The presidential order, published on the Kremlin's web site Monday, names the same organizations that did the job last year and that experts say are close to the state and the ruling United Russia party.
The biggest chunk of money, 320 million rubles, will go to the National Welfare Fund, a sprawling organization that focuses on social projects and is run by Vladimir Nosov, a longtime KGB and Federal Security Service commander.
According to the organization's web site, its political advisory body is headed by Patriarch Kirill and also includes billionaires Viktor Vekselberg and Oleg Deripaska.
Another 280 million rubles will be dealt out by an organization called State Club - Fund for a Personnel Reserve, which focuses on youth projects and is headed by three prominent United Russia lawmakers, including Mikhail Margelov, who chairs the Federation Council's International Relations Committee.
Some 160 million rubles each were allocated to Resistance, a group that says it supports groups focusing on workers' rights, and to the Institute for Civil Society Issues, a think tank.
The smallest chunk, 80 million rubles, will be dealt with by the Social Concepts Institute, headed by Valery Fadeyev, the Kremlin-friendly editor of Expert magazine.
Yelena Panfilova, director of Transparency International's Moscow office, said that while there was no direct evidence of misallocation, there were open questions about how the funds were spent last year.
"I have not seen any accounts that report what the money was spent on," she told The Moscow Times.
Panfilova added that apart from Resistance and the Institute for Civil Society Issues, the main beneficiaries of the grant-giving system were relatively obscure.
"It is not really clear what they are doing," she said.
Resistance is headed by Olga Kostina, a former adviser to jailed Yukos founder Mikhail Khodorkovsky, who later accused the company's security chief Alexei Pichugin of plotting an attempt on her life.
"These are all organizations with very close ties with the Kremlin," said Jens Siegert, a Moscow-based NGO expert and head of the Boell Foundation, a think tank associated with the German Green party.
The system in which five Moscow-based organizations exclusively decide on government funding has recently been challenged by a group of regional NGOs that say that in 2008 two-thirds of the funds did not leave the Central Federal District, with 52 percent being given to Moscow-based organizations.
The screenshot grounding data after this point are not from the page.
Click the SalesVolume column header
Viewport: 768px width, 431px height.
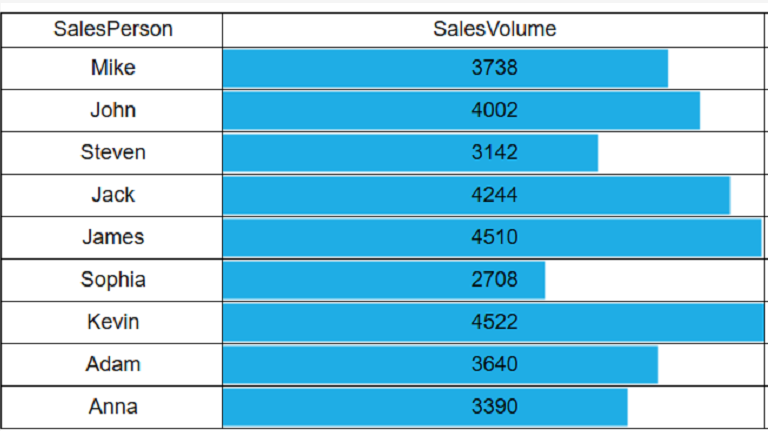494,29
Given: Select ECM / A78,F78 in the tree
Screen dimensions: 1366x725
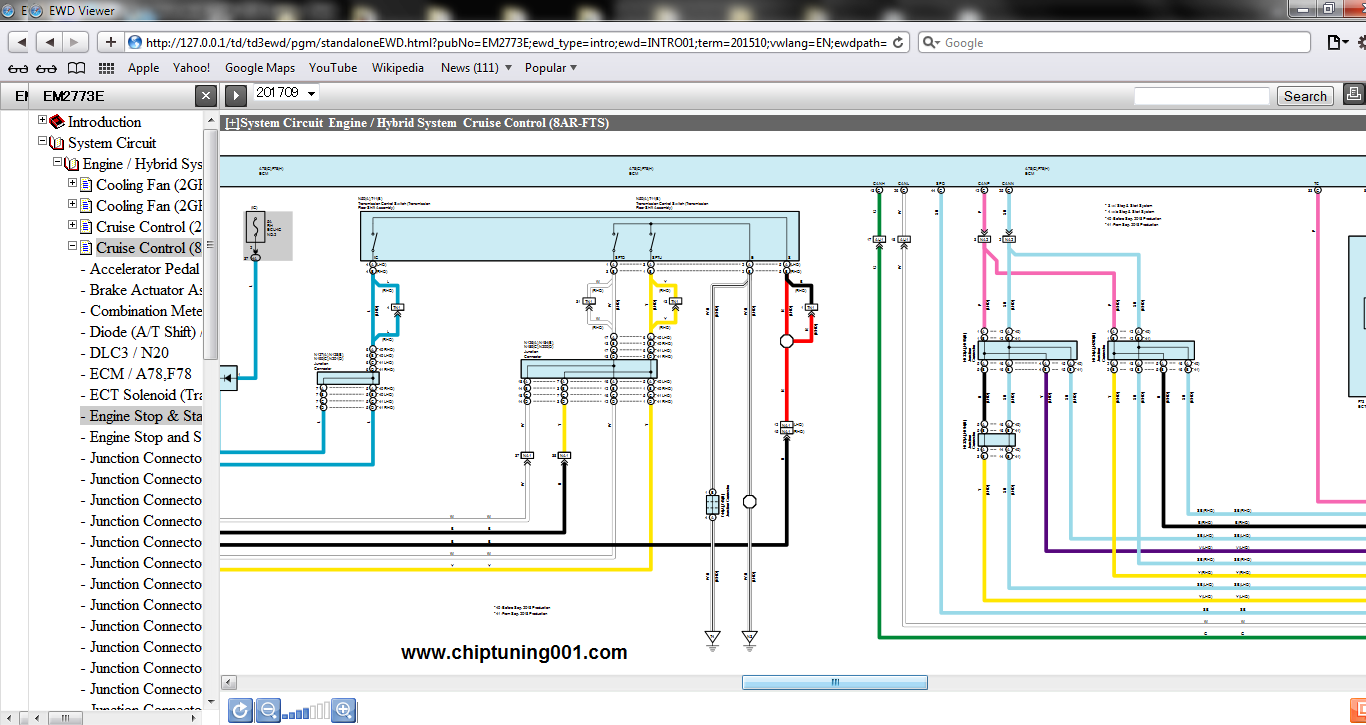Looking at the screenshot, I should [x=141, y=374].
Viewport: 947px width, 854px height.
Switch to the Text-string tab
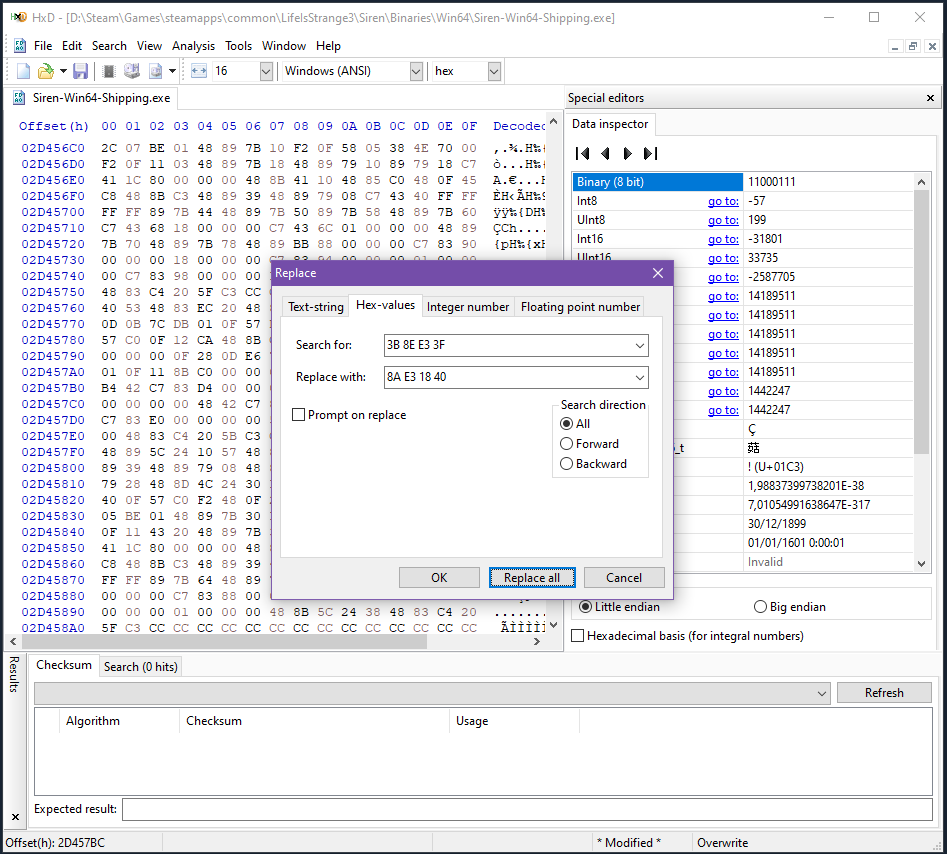(x=315, y=307)
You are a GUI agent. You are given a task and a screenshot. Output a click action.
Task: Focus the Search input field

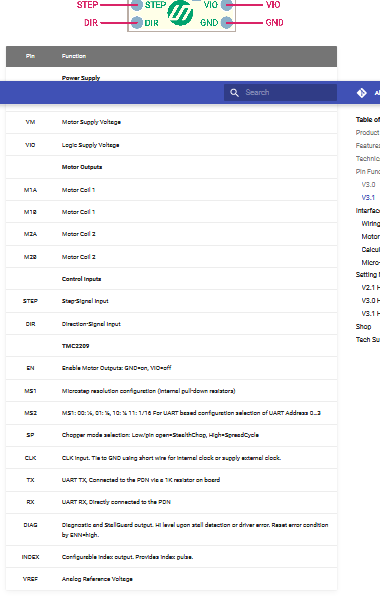(280, 92)
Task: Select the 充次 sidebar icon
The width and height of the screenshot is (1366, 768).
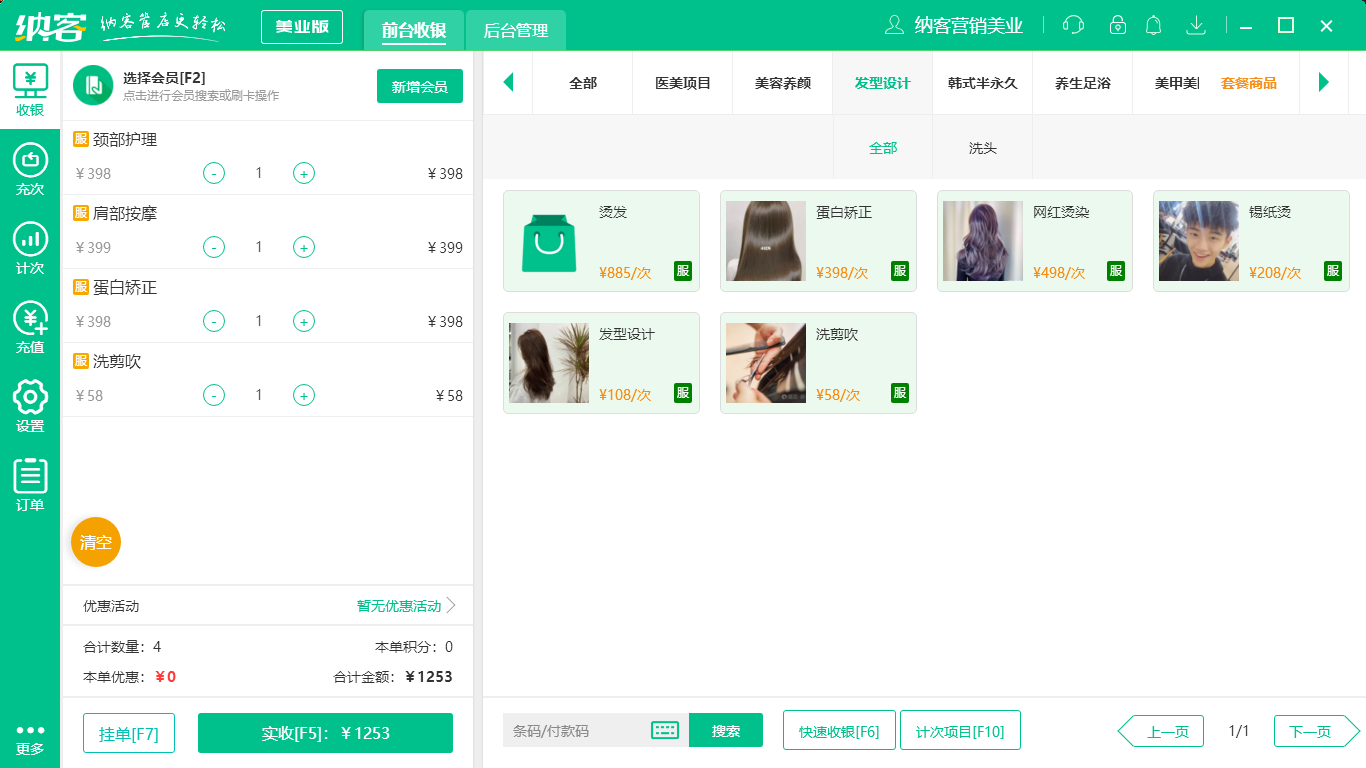Action: click(30, 160)
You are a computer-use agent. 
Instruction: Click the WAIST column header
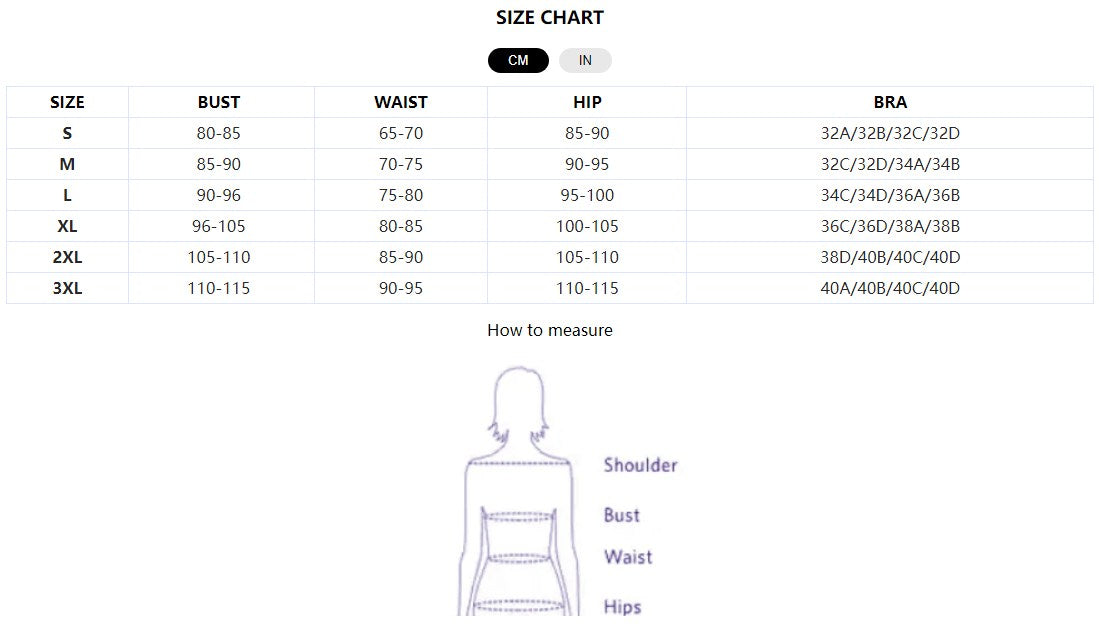401,102
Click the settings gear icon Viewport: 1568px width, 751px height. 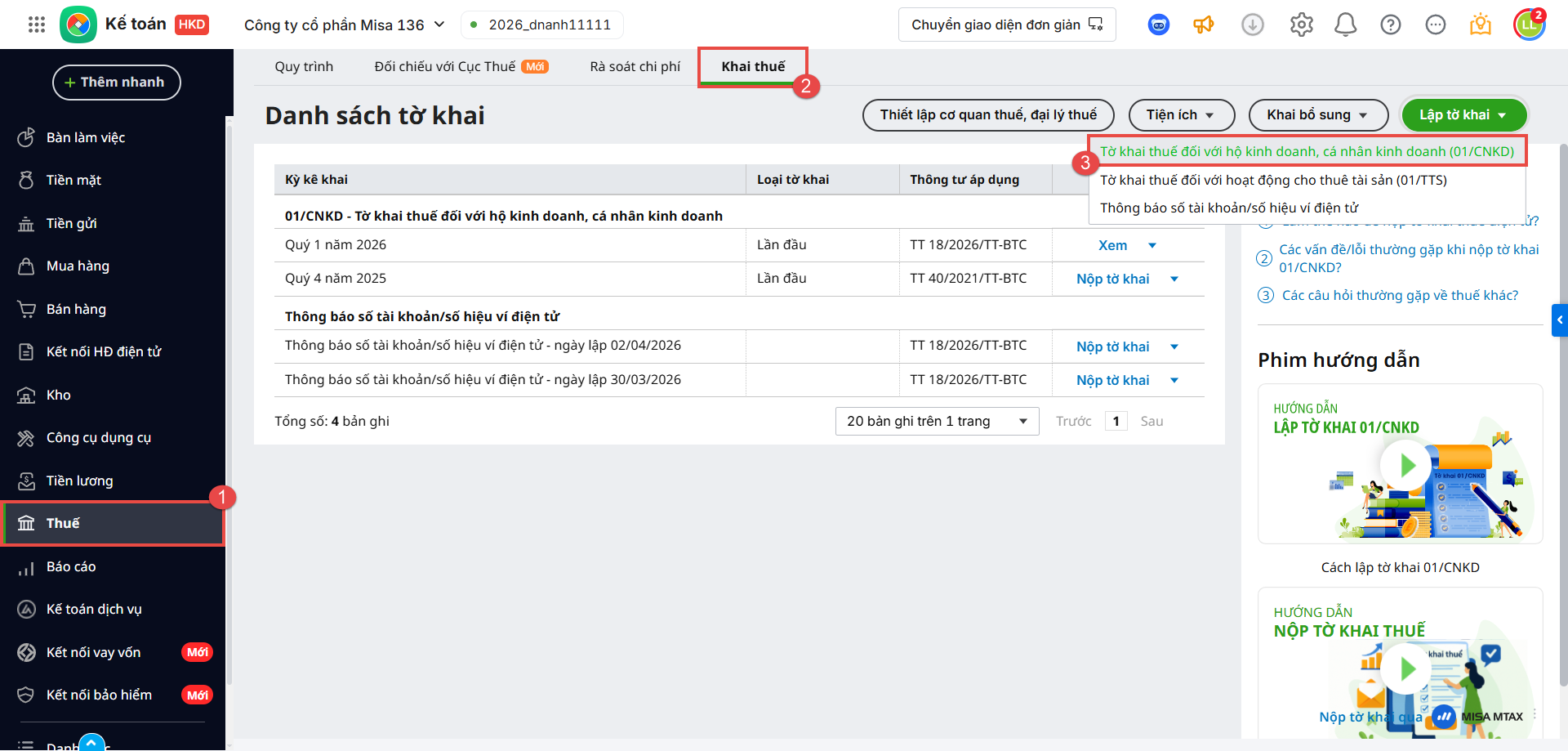(x=1301, y=25)
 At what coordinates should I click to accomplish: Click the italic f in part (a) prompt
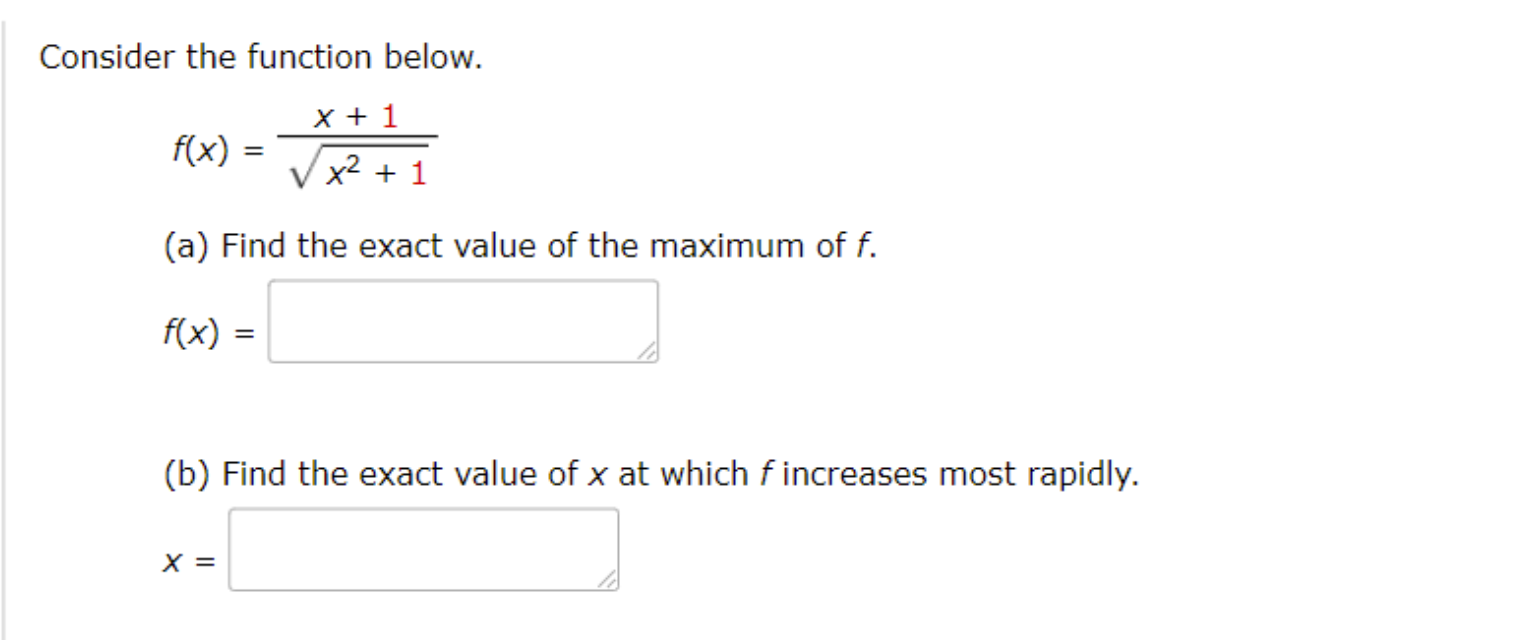[x=858, y=245]
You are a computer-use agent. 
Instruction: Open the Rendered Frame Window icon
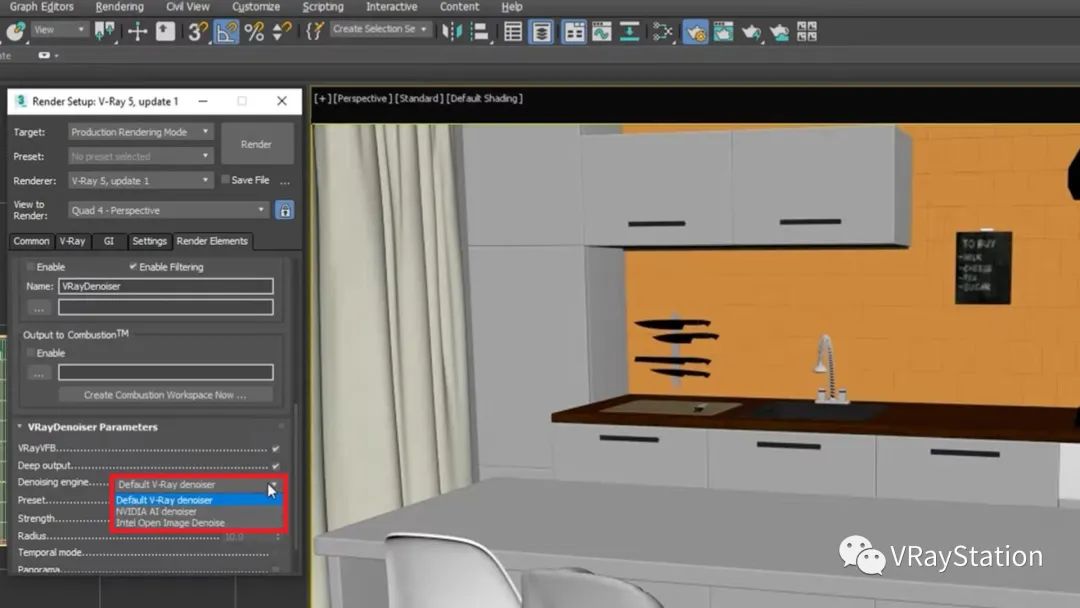click(x=723, y=31)
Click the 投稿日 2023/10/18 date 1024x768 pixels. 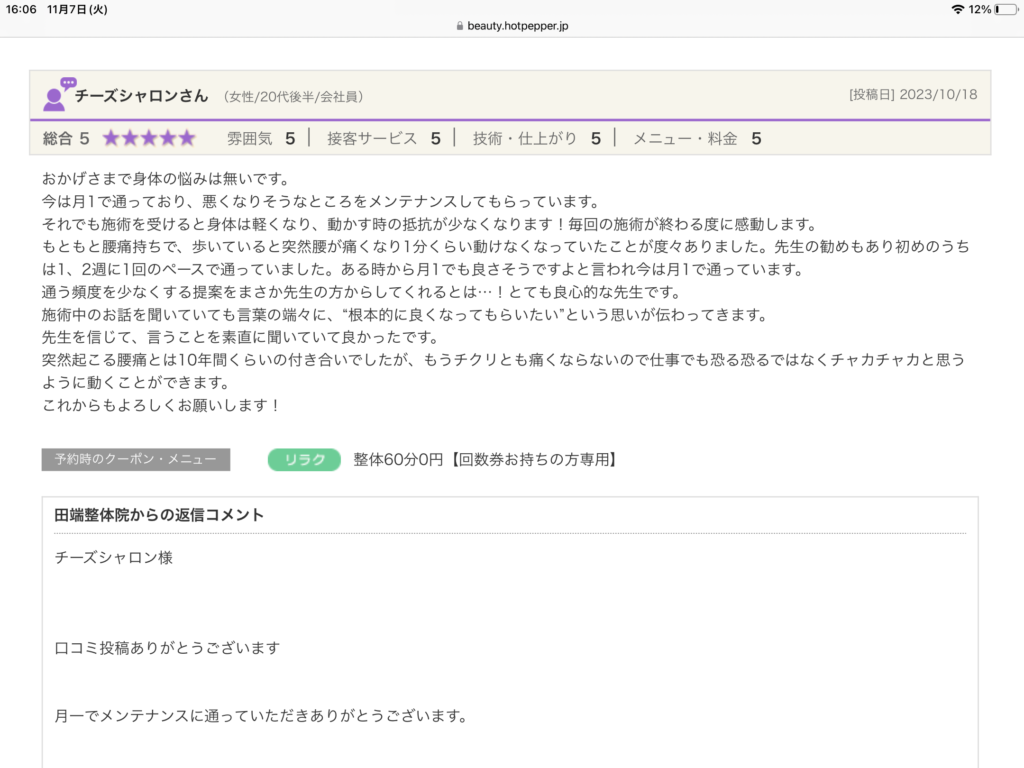click(x=912, y=96)
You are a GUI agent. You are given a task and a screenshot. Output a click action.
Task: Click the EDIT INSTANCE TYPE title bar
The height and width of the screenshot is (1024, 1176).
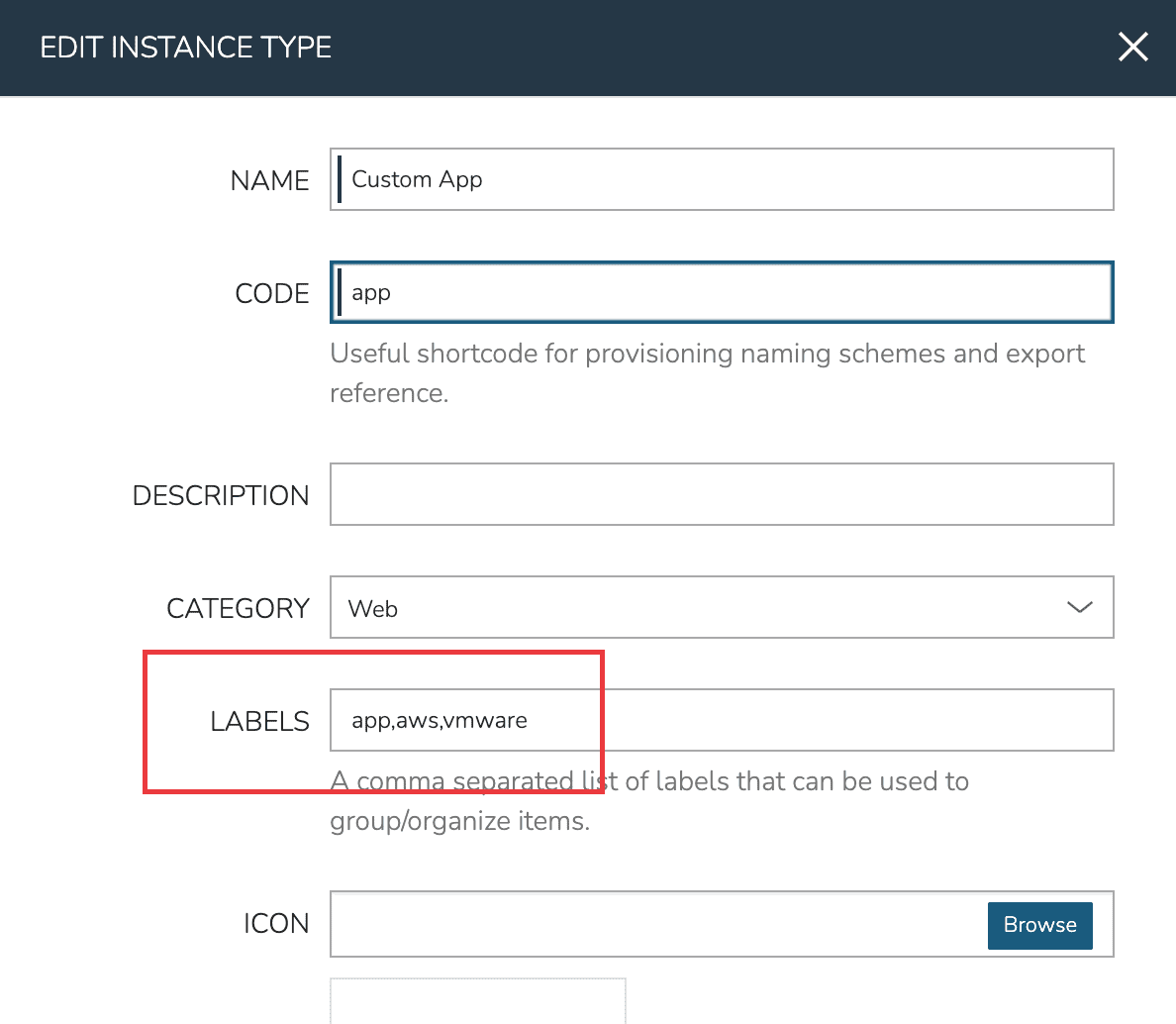185,47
The group, led by the Novosibirsk-based Siberian Center for Support of Civic Initiatives, complained in an open letter to Medvedev in April.
Spokespeople for the Kremlin and for the five NGOs were unavailable for comment Monday, a public holiday.
Overall state support for NGOs has declined for a third year in a row. In 2009, the Kremlin allocated 1.2 billion rubles, while in 2008 the figure was 1.5 billion rubles.
Meanwhile, Russian NGOs have been waiting for two years for the government to publish a list of foreign organizations eligible to offer tax-free grants. Barring that list, many grants from abroad cannot be paid out because they are conditioned on nontaxation.